"""
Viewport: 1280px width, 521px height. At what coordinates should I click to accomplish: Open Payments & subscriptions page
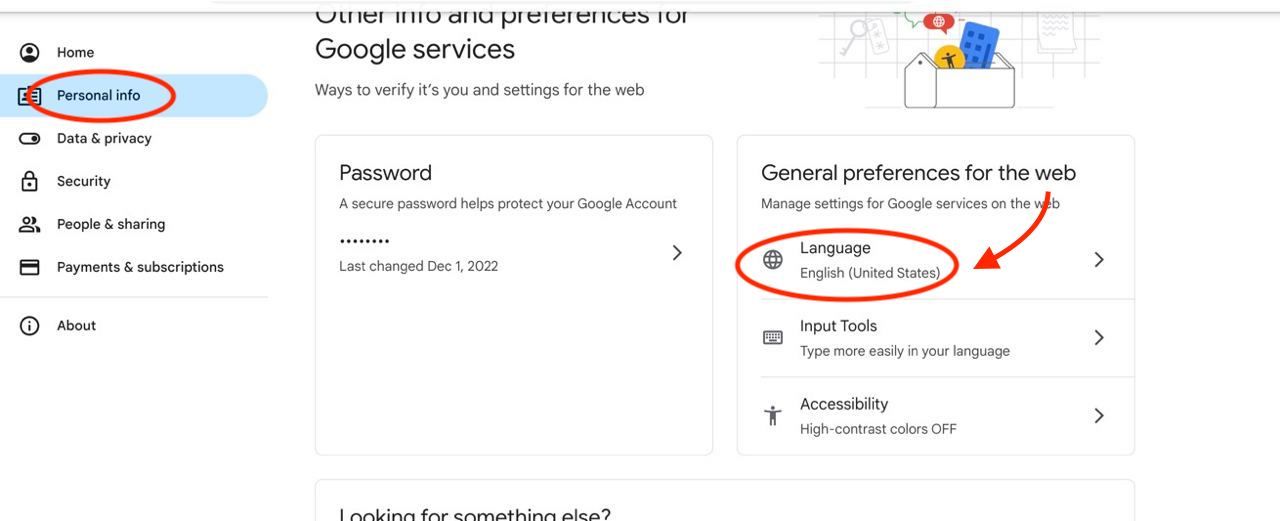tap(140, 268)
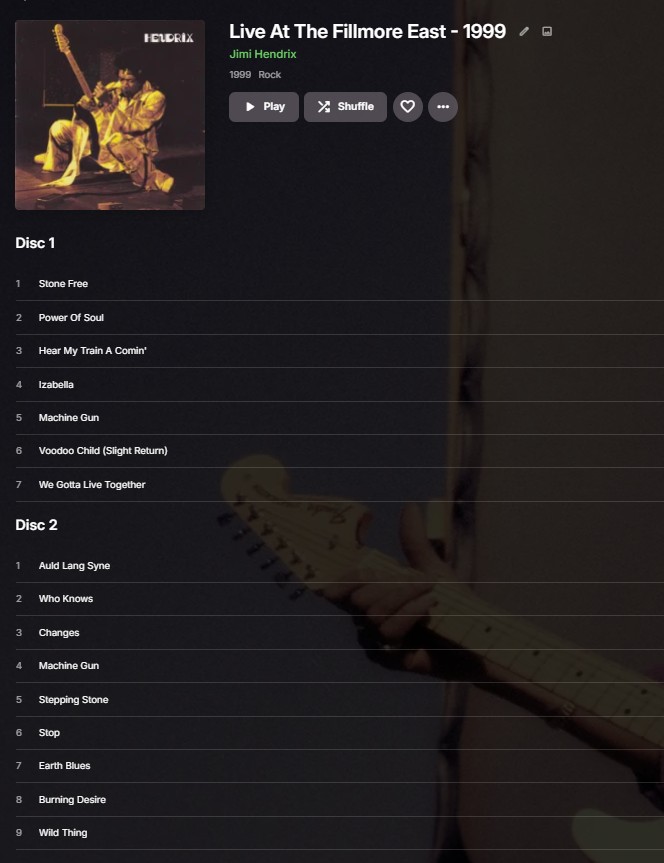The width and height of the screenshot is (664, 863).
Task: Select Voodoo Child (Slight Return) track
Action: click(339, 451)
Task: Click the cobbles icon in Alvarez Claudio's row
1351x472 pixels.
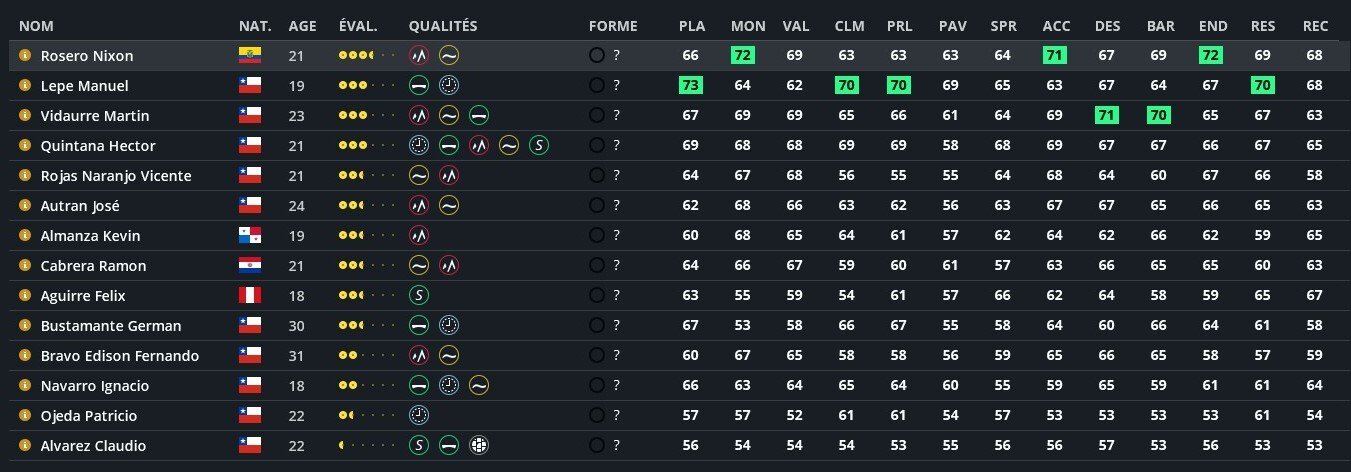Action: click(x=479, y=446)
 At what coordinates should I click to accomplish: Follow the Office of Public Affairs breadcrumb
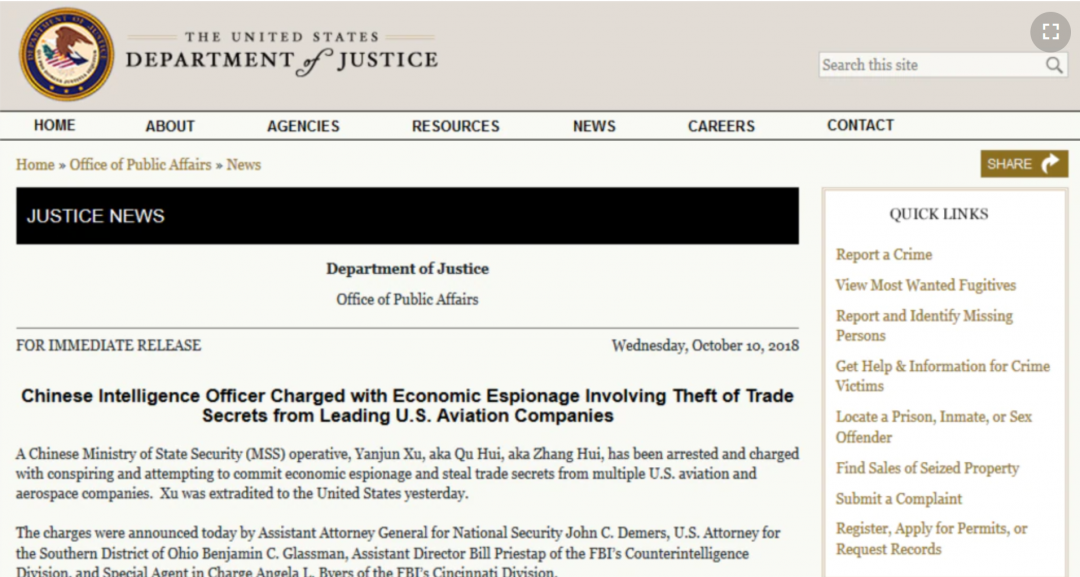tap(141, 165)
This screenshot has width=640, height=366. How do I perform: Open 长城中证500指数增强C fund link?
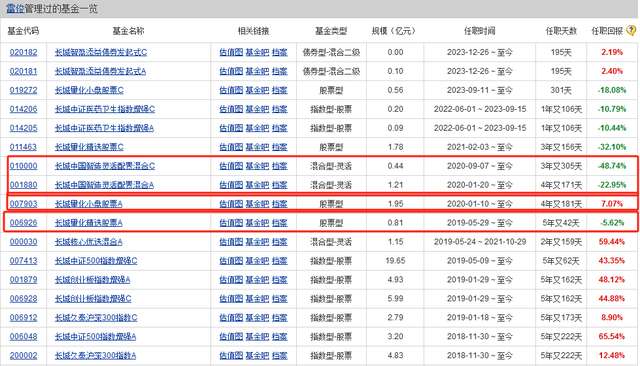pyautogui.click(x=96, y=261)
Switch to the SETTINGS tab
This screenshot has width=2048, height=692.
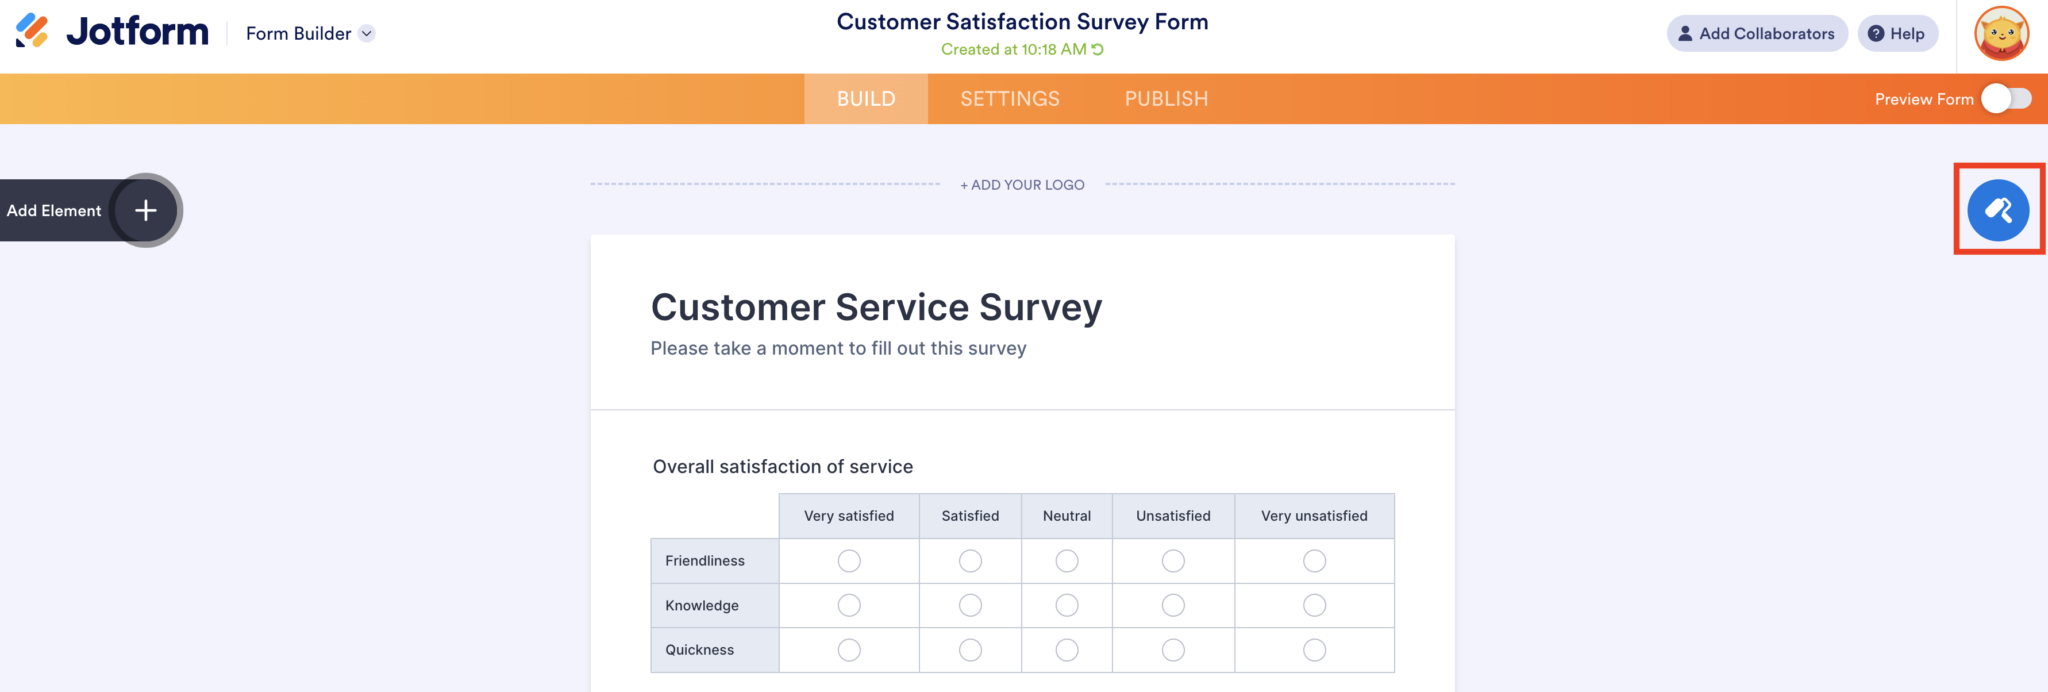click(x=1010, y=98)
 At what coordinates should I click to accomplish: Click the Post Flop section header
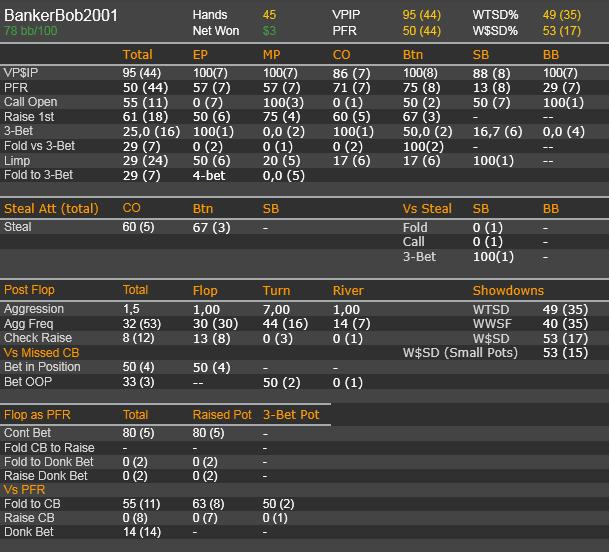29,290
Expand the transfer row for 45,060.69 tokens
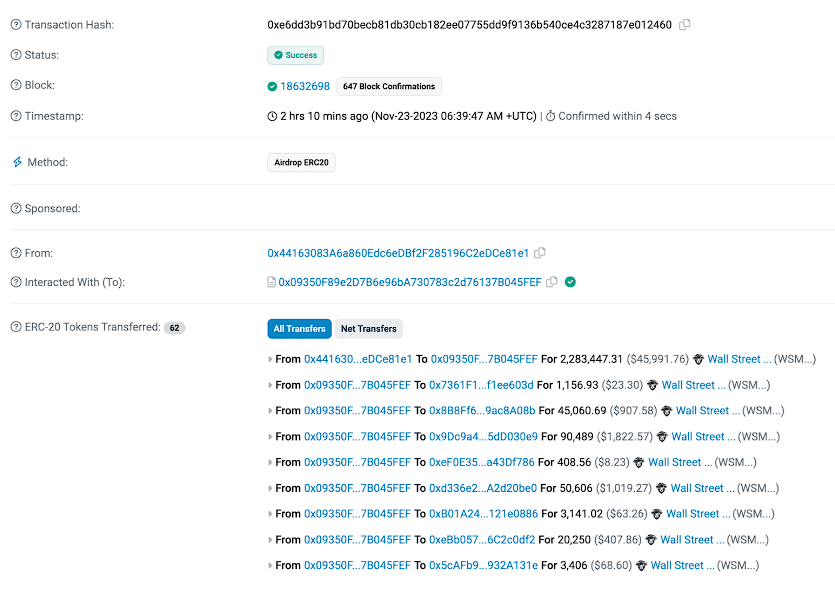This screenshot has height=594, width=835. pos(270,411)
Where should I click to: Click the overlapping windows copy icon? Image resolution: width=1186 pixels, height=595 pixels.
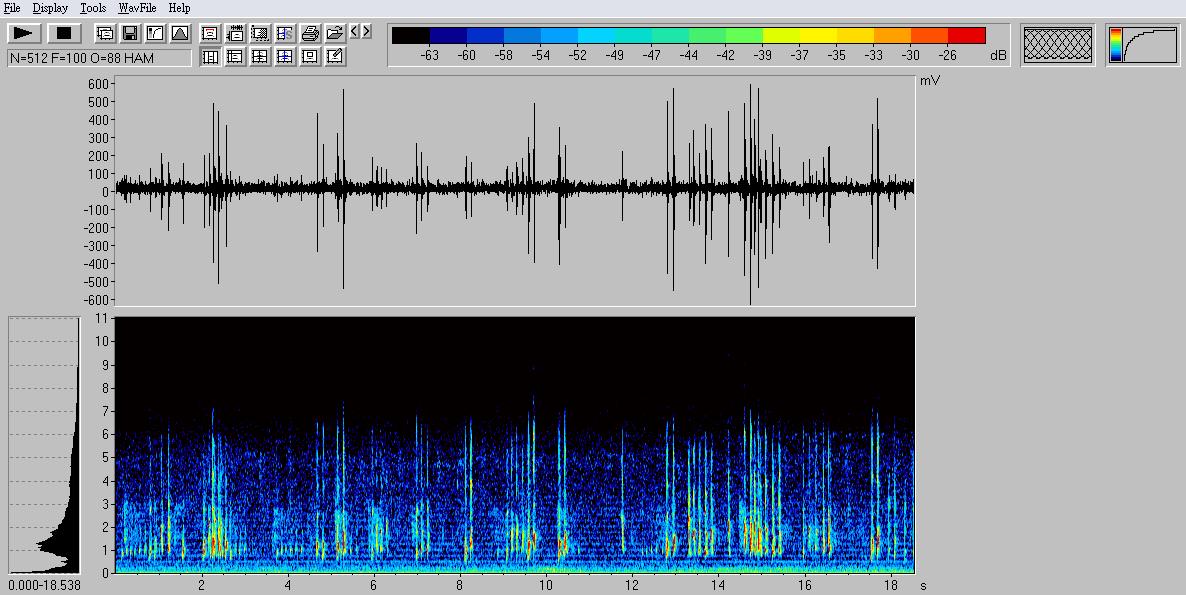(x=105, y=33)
"""
### Exercise description
Output each line above exactly as it stands, omitting the pictures.

### Exercise output
Viewport: 1280px width, 521px height. At what coordinates should I click to accomplish: Open Payments & subscriptions page
tap(140, 268)
The width and height of the screenshot is (664, 863).
Task: Select Voodoo Child (Slight Return) track
Action: click(339, 451)
Task: Click the cobbles icon in Alvarez Claudio's row
1351x472 pixels.
Action: click(x=479, y=446)
 At what coordinates should I click to accomplish: Follow the Office of Public Affairs breadcrumb
tap(141, 165)
This screenshot has width=640, height=366. How do I perform: Open 长城中证500指数增强C fund link?
pyautogui.click(x=96, y=261)
Switch to the SETTINGS tab
This screenshot has width=2048, height=692.
click(x=1010, y=98)
 At what coordinates should I click to accomplish: Click the Post Flop section header
29,290
Expand the transfer row for 45,060.69 tokens
This screenshot has height=594, width=835. pos(270,411)
Where should I click to: Click the overlapping windows copy icon? Image resolution: width=1186 pixels, height=595 pixels.
(x=105, y=33)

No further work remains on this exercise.